Chapter from the book authored by Iype Cherian and Margarita Beltran
Abstract: Cerebrospinal fluid (CSF) from the basal cisterns transits into the brain through spaces that surround the vascular system of the brain; the so-called paravascular spaces (Virchow Robin Spaces), or paravascular pathway, which surround the arteries, veins, and capillaries. The passage of CSF through these paravascular spaces is driven by the cardiovascular and respiratory systems, and is more active at night during sleep. Their cumulative function is presumed to include the clearance (or “cleaning”) of metabolic wastes, which likely contributes to counteracting metabolic heat, via the “cooling” of the brain. This paravascular CSF transport system might be implicated in CSF shift edema that occurs in head injuries; hence, it may be the rationale behind why opening the cisterns to atmospheric pressure through cisternostomy, quickly decreases post-traumatic brain swelling. When this paravascular system is blocked or becomes somehow dysfunctional, the “cleaning” and “cooling” functions of this system may be impaired or completely stopped. This could result in the accumulation of metabolic wastes that cannot be removed within these spaces. In addition, a faulty brain cooling system might play a role in the modification of the molecular structures of proteins, thereby making them more difficult to be removed by the flow of CSF, thus aggravating the situation. Therefore, this may be a common underlying mechanism for many neurodegenerative disorders, and an aggravation factor for others. This avenue appears to be novel and promising toward the elucidation and treatment of a host of diseases.

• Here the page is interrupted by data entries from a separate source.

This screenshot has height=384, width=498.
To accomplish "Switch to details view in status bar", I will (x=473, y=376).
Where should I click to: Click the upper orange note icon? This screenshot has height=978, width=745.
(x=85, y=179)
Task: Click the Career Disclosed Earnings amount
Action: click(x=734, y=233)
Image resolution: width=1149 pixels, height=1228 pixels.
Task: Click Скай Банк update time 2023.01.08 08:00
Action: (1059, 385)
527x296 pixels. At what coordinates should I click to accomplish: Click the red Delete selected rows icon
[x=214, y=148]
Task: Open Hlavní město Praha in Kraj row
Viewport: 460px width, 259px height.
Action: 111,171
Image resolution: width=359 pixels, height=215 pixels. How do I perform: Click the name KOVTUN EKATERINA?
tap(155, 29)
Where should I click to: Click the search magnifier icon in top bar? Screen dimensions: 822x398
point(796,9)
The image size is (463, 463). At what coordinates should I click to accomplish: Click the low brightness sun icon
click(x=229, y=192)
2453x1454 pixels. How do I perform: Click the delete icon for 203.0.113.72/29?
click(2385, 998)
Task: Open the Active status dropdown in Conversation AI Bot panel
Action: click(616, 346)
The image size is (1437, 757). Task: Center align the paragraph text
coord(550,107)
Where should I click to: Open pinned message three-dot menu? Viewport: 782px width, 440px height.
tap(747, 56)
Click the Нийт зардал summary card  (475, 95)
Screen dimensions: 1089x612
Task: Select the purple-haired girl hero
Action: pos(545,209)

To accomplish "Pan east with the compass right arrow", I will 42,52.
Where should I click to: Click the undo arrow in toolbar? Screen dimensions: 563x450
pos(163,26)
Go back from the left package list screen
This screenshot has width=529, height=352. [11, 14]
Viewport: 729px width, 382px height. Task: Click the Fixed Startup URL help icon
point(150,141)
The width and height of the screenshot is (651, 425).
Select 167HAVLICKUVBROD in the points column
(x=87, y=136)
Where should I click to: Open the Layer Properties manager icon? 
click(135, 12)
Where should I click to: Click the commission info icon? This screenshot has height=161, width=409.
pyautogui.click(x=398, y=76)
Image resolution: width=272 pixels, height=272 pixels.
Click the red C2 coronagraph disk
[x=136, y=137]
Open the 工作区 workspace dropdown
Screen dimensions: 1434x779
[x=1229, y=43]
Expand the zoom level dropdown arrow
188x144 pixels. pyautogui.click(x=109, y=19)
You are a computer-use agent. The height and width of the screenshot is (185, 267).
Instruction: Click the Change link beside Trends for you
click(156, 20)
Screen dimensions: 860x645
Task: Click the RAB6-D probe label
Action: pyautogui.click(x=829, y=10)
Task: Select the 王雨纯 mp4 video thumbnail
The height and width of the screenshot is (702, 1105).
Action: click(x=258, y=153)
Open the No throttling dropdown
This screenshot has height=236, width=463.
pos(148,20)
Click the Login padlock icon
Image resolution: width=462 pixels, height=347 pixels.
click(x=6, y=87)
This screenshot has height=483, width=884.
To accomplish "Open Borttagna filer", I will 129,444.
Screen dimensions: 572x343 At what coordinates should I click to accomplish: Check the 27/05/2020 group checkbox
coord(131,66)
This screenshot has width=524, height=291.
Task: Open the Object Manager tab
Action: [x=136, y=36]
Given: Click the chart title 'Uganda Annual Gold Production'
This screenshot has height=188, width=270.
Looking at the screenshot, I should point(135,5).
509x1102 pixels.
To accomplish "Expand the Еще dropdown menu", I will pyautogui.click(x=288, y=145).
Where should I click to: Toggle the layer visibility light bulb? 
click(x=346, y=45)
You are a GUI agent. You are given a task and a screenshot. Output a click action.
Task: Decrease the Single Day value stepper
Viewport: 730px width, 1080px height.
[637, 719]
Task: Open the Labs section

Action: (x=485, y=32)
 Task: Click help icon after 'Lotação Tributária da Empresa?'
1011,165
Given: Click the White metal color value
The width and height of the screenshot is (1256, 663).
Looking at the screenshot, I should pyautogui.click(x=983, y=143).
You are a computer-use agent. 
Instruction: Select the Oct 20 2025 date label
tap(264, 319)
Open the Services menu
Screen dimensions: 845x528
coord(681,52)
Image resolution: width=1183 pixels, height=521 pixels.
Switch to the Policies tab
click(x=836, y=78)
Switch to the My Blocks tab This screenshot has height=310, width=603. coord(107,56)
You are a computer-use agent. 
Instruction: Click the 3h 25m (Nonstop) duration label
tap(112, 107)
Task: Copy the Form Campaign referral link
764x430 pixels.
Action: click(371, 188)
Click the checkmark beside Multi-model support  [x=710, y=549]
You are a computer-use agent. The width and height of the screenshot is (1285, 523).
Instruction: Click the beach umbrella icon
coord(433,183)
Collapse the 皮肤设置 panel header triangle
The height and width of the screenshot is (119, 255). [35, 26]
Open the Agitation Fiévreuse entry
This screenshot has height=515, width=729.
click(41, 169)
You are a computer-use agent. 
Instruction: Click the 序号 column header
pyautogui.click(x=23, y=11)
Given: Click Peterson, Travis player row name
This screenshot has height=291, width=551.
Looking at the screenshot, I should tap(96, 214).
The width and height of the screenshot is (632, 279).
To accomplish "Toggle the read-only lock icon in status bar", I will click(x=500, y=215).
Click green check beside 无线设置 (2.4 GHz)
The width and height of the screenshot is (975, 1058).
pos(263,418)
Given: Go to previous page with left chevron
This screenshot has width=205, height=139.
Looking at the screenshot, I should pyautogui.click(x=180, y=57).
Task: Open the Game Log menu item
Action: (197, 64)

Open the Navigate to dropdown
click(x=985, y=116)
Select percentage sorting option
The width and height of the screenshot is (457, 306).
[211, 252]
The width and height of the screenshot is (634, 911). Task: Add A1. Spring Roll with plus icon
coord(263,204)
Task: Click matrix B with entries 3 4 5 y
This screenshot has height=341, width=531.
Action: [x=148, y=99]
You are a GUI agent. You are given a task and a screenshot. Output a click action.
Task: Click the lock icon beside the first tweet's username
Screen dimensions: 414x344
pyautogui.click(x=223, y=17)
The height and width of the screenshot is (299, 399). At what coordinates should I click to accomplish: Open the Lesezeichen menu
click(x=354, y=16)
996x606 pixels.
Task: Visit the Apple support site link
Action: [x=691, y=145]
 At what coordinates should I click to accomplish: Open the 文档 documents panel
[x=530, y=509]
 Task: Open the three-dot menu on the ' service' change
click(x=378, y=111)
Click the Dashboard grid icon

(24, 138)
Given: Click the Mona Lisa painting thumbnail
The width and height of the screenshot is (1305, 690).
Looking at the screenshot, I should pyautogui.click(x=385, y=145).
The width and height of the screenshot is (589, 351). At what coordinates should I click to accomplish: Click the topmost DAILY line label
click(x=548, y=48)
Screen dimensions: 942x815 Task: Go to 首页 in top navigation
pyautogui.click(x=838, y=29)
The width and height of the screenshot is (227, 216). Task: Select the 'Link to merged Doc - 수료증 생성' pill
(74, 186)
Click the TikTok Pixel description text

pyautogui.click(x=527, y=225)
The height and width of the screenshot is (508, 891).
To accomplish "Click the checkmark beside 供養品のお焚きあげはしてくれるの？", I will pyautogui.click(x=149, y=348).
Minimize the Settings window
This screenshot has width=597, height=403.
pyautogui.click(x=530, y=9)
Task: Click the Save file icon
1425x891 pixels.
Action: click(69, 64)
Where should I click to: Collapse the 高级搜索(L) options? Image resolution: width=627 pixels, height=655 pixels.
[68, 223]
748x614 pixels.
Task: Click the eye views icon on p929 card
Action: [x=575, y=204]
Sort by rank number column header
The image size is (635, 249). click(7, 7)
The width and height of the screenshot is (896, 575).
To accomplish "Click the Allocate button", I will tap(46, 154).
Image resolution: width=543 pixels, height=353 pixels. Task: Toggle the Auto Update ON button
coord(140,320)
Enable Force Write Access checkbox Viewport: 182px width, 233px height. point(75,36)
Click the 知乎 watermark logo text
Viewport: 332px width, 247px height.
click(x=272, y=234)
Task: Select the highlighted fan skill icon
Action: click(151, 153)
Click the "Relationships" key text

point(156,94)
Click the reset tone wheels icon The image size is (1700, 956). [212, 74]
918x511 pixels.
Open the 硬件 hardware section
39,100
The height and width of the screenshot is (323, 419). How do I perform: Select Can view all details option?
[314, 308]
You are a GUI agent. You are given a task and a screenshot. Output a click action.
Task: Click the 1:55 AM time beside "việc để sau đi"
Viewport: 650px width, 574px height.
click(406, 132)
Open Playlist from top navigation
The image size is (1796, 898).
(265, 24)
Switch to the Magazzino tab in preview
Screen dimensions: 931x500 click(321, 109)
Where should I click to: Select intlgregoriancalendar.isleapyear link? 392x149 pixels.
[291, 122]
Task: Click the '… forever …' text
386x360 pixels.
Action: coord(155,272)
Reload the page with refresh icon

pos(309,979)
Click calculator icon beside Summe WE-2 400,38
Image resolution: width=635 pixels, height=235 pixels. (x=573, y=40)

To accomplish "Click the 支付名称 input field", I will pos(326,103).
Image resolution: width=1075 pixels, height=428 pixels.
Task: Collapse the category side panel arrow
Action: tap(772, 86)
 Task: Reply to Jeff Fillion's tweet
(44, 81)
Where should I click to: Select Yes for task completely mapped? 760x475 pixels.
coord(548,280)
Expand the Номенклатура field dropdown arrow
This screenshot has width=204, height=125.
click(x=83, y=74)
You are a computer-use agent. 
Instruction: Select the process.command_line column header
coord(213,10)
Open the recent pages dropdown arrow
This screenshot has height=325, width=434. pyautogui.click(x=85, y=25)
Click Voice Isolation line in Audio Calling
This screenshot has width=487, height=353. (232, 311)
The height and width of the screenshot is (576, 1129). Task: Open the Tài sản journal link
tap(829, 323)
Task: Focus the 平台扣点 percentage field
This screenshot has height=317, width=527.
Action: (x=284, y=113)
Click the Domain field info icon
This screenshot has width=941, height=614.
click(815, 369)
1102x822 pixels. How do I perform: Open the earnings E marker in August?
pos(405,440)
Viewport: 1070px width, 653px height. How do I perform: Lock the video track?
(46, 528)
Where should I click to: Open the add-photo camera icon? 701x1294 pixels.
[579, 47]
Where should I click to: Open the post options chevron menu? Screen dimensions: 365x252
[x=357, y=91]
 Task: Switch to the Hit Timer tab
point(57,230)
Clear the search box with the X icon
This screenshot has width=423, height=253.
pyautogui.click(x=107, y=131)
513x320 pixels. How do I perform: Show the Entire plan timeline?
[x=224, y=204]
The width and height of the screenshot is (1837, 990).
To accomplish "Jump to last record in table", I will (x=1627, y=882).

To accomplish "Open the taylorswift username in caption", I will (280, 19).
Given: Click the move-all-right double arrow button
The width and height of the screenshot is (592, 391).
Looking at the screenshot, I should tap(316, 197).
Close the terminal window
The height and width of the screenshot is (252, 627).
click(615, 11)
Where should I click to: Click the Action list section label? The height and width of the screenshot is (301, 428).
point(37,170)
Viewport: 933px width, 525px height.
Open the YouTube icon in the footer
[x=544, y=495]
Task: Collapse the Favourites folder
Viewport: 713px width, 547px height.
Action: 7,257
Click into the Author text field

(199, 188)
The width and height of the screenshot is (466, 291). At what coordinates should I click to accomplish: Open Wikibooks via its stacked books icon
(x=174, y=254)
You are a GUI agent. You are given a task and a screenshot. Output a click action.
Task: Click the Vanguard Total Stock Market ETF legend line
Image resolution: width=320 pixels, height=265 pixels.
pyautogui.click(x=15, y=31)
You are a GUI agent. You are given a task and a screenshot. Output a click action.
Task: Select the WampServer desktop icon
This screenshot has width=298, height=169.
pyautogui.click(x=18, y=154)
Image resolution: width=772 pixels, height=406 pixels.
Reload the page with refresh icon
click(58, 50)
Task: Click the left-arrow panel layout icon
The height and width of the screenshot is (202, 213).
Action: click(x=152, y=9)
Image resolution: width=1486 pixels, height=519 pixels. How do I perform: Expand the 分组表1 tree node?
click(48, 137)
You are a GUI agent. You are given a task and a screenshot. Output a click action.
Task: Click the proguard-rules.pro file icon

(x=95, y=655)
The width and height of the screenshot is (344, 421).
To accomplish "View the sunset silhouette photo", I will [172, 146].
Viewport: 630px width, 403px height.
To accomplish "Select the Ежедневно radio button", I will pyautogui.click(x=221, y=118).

Brain Cooling and Cleaning: A New Perspective in Cerebrospinal Fluid (CSF) Dynamics
Chapter by Hira Burhan and Iype Cherian from the book Cerebrovascular Diseases (Working Title) edited by Dr. Patricia Bozzetto Ambrosi, Dr. Rufai Ahmad, Mr. Auwal Abdullahi and Prof. Amit Agrawal, INTECHOPEN
Abstract: The function of the cerebrospinal fluid (CSF) has long been considered for mechanical protection and recently attributed to the supply of nutrients to the brain. However, we hypothesize that the brain is a water-cooled and water-cleaned system. Recent studies on the glymphatic pathways and the introduction of cisternostomy as a surgical procedure for traumatic brain injury reveal a vast and in-depth functionality of the CSF, which works in synchrony with the cardiopulmonary rhythms to act as a buffer for optimum cerebral function. The nasal sinuses are located around the suprasellar cistern, and the evaporating wet mucosa within them during the breathing contributes to local cooling, whereas the nocturnal activation of AQP4 channels allows CSF-ISF exchange. The resultant “cooling and cleaning” of the brain not only maintains a physiological equilibrium but also opens doors for understanding and treating pathophysiology underlying common degenerative and neuro-inflammatory diseases. This chapter describes the novel theory of brain cooling and cleaning and the clinical and experimental evidence to support this hypothesis.